--- PROBLEM DESCRIPTION ---
Search the data for the string "agent", and report each line where it is found.

[Screenshot grounding data]
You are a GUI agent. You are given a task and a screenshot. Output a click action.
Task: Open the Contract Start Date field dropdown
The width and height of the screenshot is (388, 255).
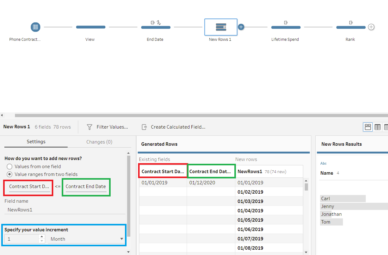point(29,187)
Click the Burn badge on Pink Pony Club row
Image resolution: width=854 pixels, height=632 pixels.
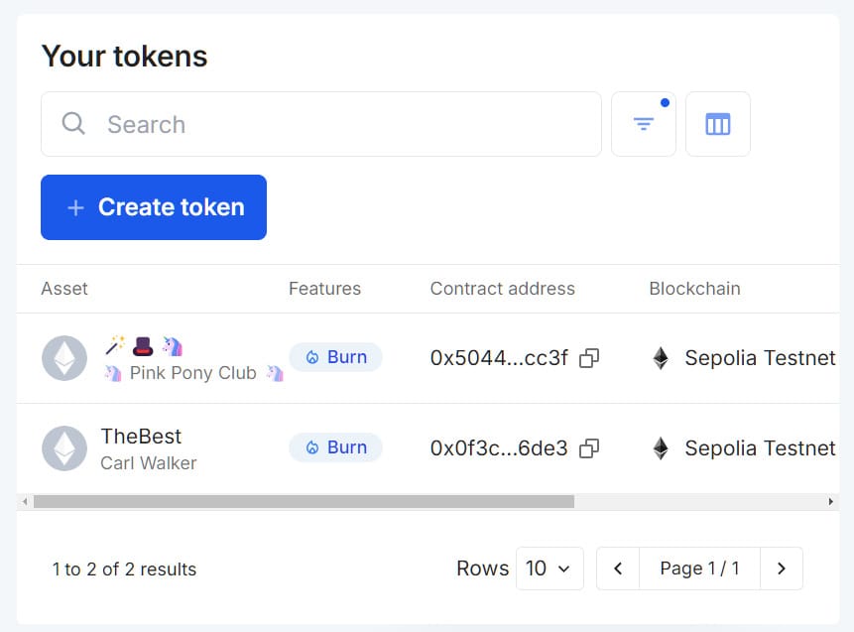point(335,358)
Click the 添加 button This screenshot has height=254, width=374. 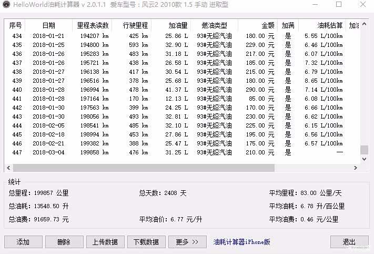pos(23,242)
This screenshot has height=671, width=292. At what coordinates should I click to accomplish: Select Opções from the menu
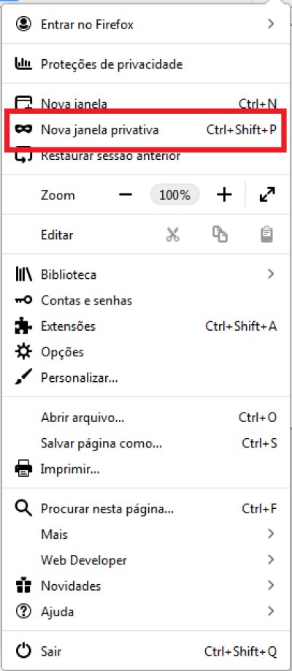coord(146,352)
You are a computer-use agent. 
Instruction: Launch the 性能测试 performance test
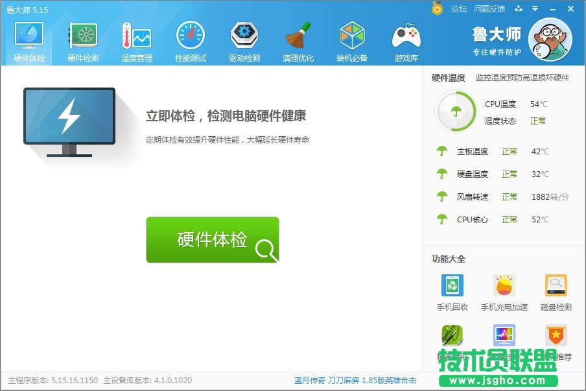click(190, 40)
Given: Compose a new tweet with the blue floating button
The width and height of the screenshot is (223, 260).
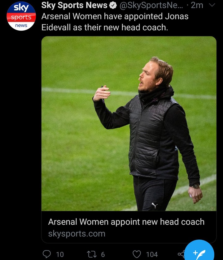Looking at the screenshot, I should [199, 252].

--- PROBLEM SOLUTION ---
You are a GUI agent. You are given a task and a screenshot. Output a click action.
You are a computer-use agent. 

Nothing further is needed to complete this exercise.